OPS Congo - Journal du 1 er Choc


 

12 août – Contrairement à ce qu’il eut été logique de faire, Aketi ne sera pas ravitaillée par Bumba mais par Buta ! Une colonne de ravitaillement arrive enfin de Buta. Elle a mis 24 heures pour faire125 km car la piste était coupée par seize barrages qu’il a fallu dégager à la tronçonneuse. Denard est venu en personne, avec de nouvelles recrues pour assurer la relève et remonter le moral des troupes. .

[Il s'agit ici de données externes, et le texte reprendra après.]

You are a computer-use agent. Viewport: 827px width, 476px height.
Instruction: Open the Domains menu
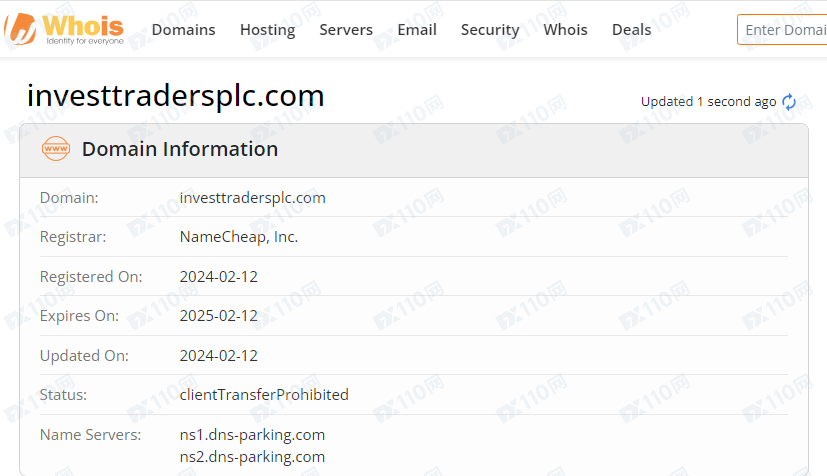tap(183, 30)
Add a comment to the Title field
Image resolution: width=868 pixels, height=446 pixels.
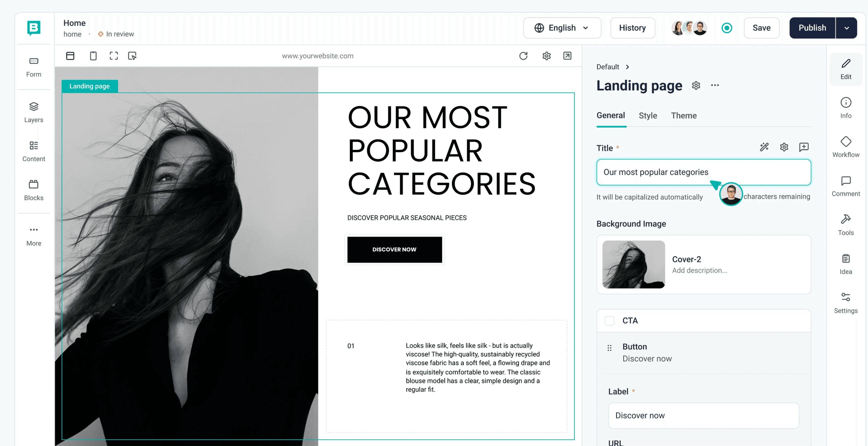click(x=804, y=147)
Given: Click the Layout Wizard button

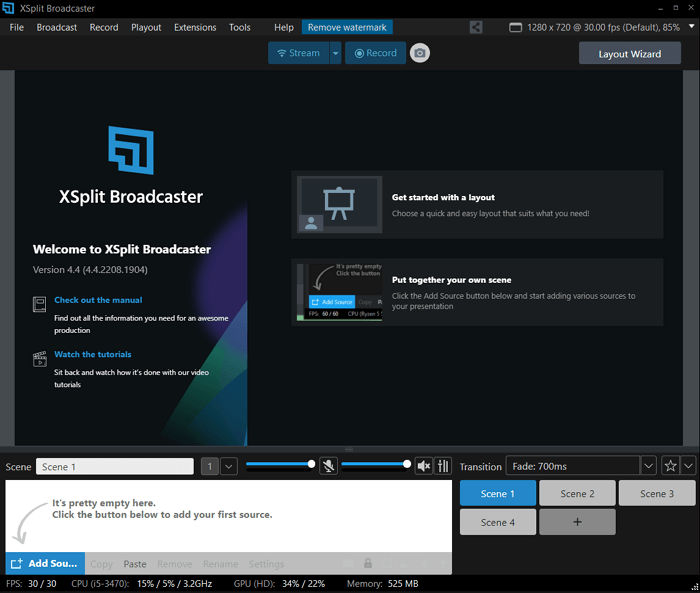Looking at the screenshot, I should point(629,54).
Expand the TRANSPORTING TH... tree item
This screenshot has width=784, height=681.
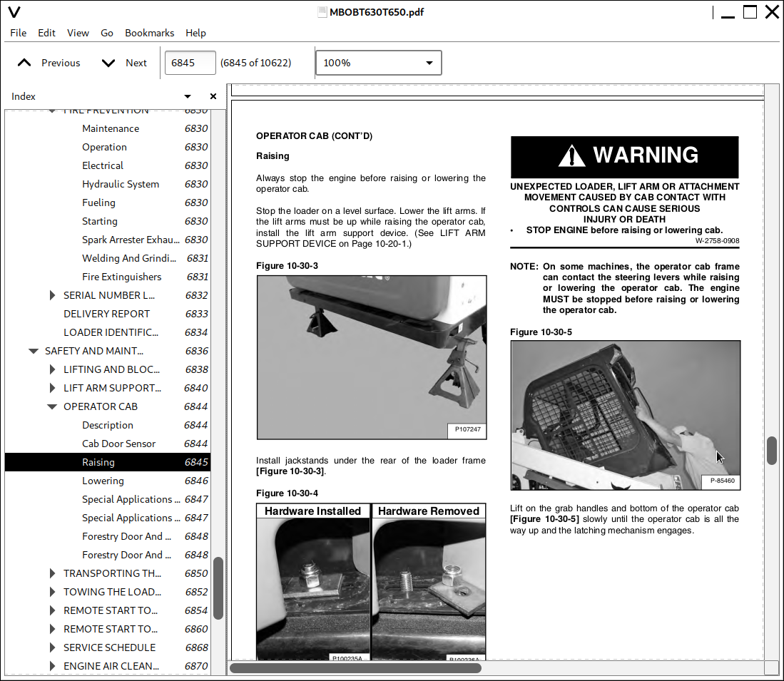pyautogui.click(x=52, y=573)
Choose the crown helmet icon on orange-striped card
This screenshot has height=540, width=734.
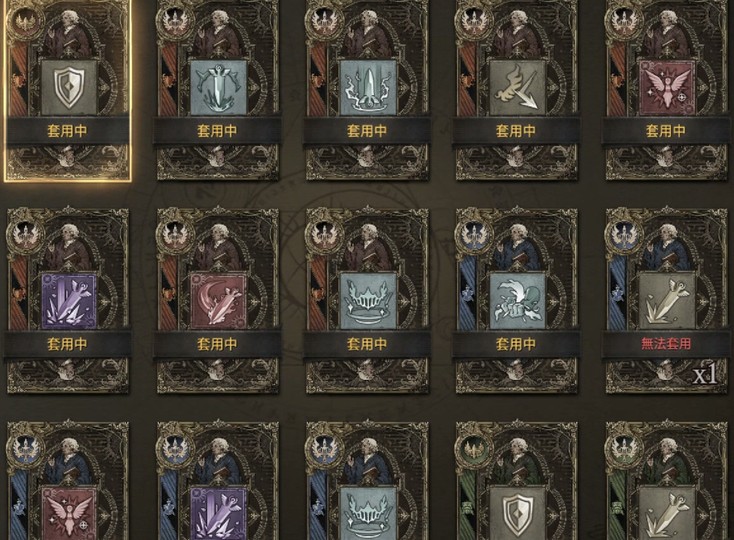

Il met au point, avec Coucke, le programme de réhabilitation du chemin de fer de l’Uélé pour rejoindre Aketi à Mungbere. Cela permettra de remettre en route la vie économique de la province. Cardinal est avec lui pour apporter la solde et faire le point administratif des effectifs et de la zone.

Denard en profite pour annoncer qu’il recrute des parachutistes pour participer au groupe Cobra. Il explique de quoi il retourne. En effet, malgré nos problèmes, notamment sur Aketi, il conserve un oeil sur la situation générale .

Il ne reste plus que quelques otages à libérer dans le nord du Congo près de la frontière avec la RCA (Bangui). Au lieu de lancer des colonnes dans cette direction, l’Etat Major envisage une opération aéroportée en larguant un groupement de volontaires et une compagnie de parachutistes congolais de l’ANC sous les ordres du colonel Ikuku. .

Côté volontaires, il est décidé que le commando parachutiste créé s’appellera Cobra et sera sous le commandement du capitaine Bottu. Celui-ci est une vieille connaissance du 1er choc (affaire de Wamba) et signataire d’une lettre directement adressée au roi des Belges pour manifester sa surprise lors de la nomination de Denard au grade de Major.(voir annexe G1, G2, G3) .

Denard a souri en apprenant la nouvelle, car Bottu n’a jamais sauté en parachute ! D’autre part, il faut des hommes pour former ce commando et le colonel Lamouline compte sur le 1er choc pour lui en fournir. .

C’est à ce moment que Bob Denard a commencé à entrevoir un destin qui ferait de lui autre chose qu’un chef de bande, fut il major ! Qui l’a aidé à en prendre conscience ? En tout cas, son objectif est clair : noyauter le groupe Cobra de son « ami » Bottu, qui recherche une action d’éclat, et continuer son travail de pacification de l’Uélé, malgré le vide dans ses effectifs. Il semble avoir été convaincant et il repartira avec des sélectionnés qui seront envoyés d’urgence avec Bruni.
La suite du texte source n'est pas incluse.